Caesars provides major scale to William Hill US

Caesars Entertainment’s rollout of its Rewards program across a further 55 casinos in the US demonstrates the company’s scale as it looks to plug in the William Hill sports-betting business.

The launch of Caesars’ loyalty program across a number of new casinos follows the successful completion of its merger with Eldorado Resorts.

William Hill meanwhile has agreed to be acquired by the US casino giant in a $2.9bn deal. It will see its UK and European businesses sold off as it becomes a purely US-focused company.

Wedge Index boost 

The deal, once approved by the regulators, will mean William Hill will become a Caesars brand and its weighting on the Wedge Index is likely to gain.

Both William Hill and Caesars are currently tier 2 brands on the index.

This is because the bulk of William Hill’s US activity is in Nevada while Caesars – although a major casino brand – is not a major destination for betting enthusiasts.

The arrival of a major brand like ‘Caesars Bet’ or ‘Caesars Sportsbook’ across a number of states will also mean extra competition, adding a further boost to the Wedge Index.

Each sportsbook operational in a state adds a certain amount of points to the state’s Wedge Index tally. Every operator is accorded points according to a weighting of consumer standing.

Once the Hills’ brand is integrated, Caesars’ scale will boost its weighting as a major US sportsbook and well-known brand.

### TASKS TO CARRY OUT
(a) Decide whether each statement below agrees with the article on Caesars and William Hill, answering yes or no and quoting the words of the article that settle it: (i) William Hill has agreed to be acquired in a $2.9bn deal; (ii) William Hill is currently a tier 1 brand on the Wedge Index; (iii) the Rewards program is being rolled out across a further 55 casinos.
(b) Return the part of the article on Caesars and William Hill running from "Wedge Index boost" down to "likely to gain.", copied word for word.
(c) Continue the article on Caesars and William Hill past its final sentence.

### INFORMATION SUPPLIED
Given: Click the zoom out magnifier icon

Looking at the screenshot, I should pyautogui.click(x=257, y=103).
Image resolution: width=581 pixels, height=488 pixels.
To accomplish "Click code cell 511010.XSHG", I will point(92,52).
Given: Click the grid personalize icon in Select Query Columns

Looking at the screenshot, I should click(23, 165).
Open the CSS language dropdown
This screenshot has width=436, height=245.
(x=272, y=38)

### OUTPUTS BY TASK
(a)
(i) Yes: "William Hill meanwhile has agreed to be acquired by the US casino giant in a $2.9bn deal."
(ii) No: "Both William Hill and Caesars are currently tier 2 brands on the index."
(iii) Yes: "Caesars Entertainment’s rollout of its Rewards program across a further 55 casinos in the US"

(b)
Wedge Index boost 

The deal, once approved by the regulators, will mean William Hill will become a Caesars brand and its weighting on the Wedge Index is likely to gain.

(c)
The fact that the Caesars loyalty rollout has expanded the company’s reach to 18 new properties and grown its membership by 20% is another sign of the reach that a newly-integrated William Hill sports betting operation will have in the US.

Hills revenues returning to pre-COVID levels

In its third-quarter trading update William Hill said betting revenues were 9% lower than during the same period last year, but were also slowly returning to pre-COVID levels.

The results were also a major improvement on the first six months of the year. In that period the group’s revenues were 32% lower than in the first half of 2019 as live sports were cancelled and high-street shops closed.

Despite the welcome return of major sporting events, bookmakers have also struggled to price up matches that are played behind closed doors.

This is because the psychological advantage of home crowds can have on players and referees is negated and is leading to unpredictable results.